15 rules for blogging

I found Matt’s website today and had a lovely couple of hours exploring his writing.

I love most of his 15 Rules for Blogging, but this one in particular…

One idea per post. If I find myself launching into another section, cut and paste the extra into a separate draft post, and tie off the original one with the word “Anyway.” Then publish.

I regularly get excited enough to write a kinda-strem-of-conciousness thought down which turns out to be half-decent except for the end. And these often languish as drafts for ages for want of a neat way to wrap them up.

I just looked at my unfnished drafts and about two thirds of them are hard to wrap up because they contain multiple kinda-related ideas which are just a bit too hard to bring together in a conculsion I’m happy with.

Anyway.

On Working with Wizards - by Ethan Mollick

And that suggests another risk we don’t talk about enough: every time we hand work to a wizard, we lose a chance to develop our own expertise, to build the very judgment we need to evaluate the wizard’s work.

But I come back to the inescapable point that the results are good, at least in these cases. They are what I would expect from a graduate student working for a couple hours (or more, in the case of the re-analysis of my paper), except I got them in minutes.

This is the issue with wizards: We’re getting something magical, but we’re also becoming the audience rather than the magician, or even the magician’s assistant.

The Rise and Fall of Vibe Coding | Tomasz Tunguz

The fundamental problem lies in misaligned capabilities and understanding. AI generates working code fast but cannot instill architectural thinking or testing discipline.

Users gain false competency. They produce working software without grasping underlying complexity or long-term implications.

Engineering best practices must become as accessible as AI coding tools. Security improvements and test generation should happen in natural language.

The future involves hybrid workflows. “Vibe coders” prototype solutions while engineers harden successful experiments.

Reflections on an old article I wrote

So seven years hence I’m re-reading this, and… this paragraph applies even bloody more in 2025 if we replace googling and stackoverflow with “talking with Large Language Models”. I’m generally bullish re LLMs as far as speeding up coding. But I’m the opposite opposite as far as learning and what I wrote in this article is concerned.

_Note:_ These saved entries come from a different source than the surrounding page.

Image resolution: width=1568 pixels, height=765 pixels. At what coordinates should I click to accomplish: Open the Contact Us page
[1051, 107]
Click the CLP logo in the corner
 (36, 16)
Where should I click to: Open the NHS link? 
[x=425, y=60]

Like StackOverflow in 2018, LLMs are very good at knowing how to solve well-defined, general-case problems which can be defined with some specificity. And like StackOverflow in 2018, they are shit at solving ill-defined general technical problems… especially when those problems exist in a niche business domain.

Relevant aside…

It pains me to think that a meaningful chunk of people will probably find this note because they’re finding it hard to break down problems when learning to code and will end up engaging with it via some AI-summary rather than by actually reading it. And then move on to the next thing without taking anything at all meaningful from my 2018 words besides “man coding sounds hard”. I hope I’m wrong here.

Mass Intelligence?

When a billion people have access to advanced AI, we’ve entered what we might call the era of Mass Intelligence. Every institution we have — schools, hospitals, courts, companies, governments — was built for a world where intelligence was scarce and expensive. Now every profession, every institution, every community has to figure out how to thrive with Mass Intelligence. How do we harness a billion people using AI while managing the chaos that comes with it? How do we rebuild trust when anyone can fabricate anything? How do we preserve what’s valuable about human expertise while democratizing access to knowledge?